Work task> Using the data below, reproduce exactly the lines from the line with "Image resolution: width=282" to the line with "The height and", both included; pictures must be dropped.

Exercise data>
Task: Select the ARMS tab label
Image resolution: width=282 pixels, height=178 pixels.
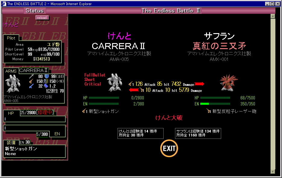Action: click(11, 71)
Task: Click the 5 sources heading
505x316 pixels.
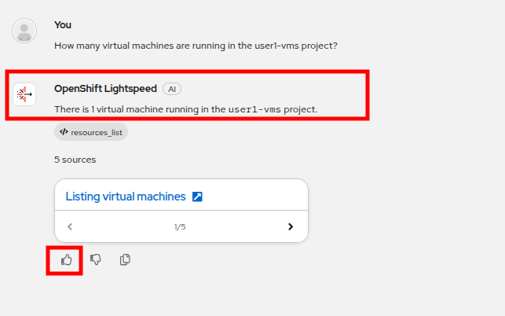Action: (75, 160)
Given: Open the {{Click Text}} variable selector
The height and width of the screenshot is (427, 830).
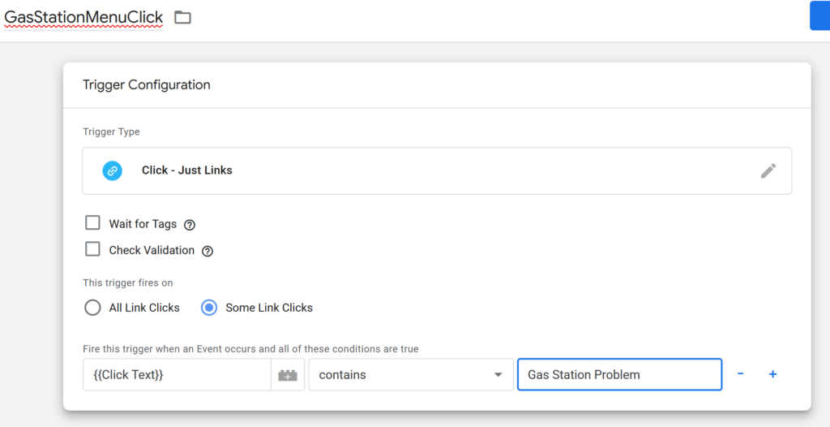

---

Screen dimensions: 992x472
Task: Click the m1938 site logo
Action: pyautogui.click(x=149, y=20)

Reply>
Image resolution: width=282 pixels, height=178 pixels.
Action: click(11, 71)
Task: Click the 5 sources heading
505x316 pixels.
Action: (75, 160)
Given: Open the {{Click Text}} variable selector
The height and width of the screenshot is (427, 830).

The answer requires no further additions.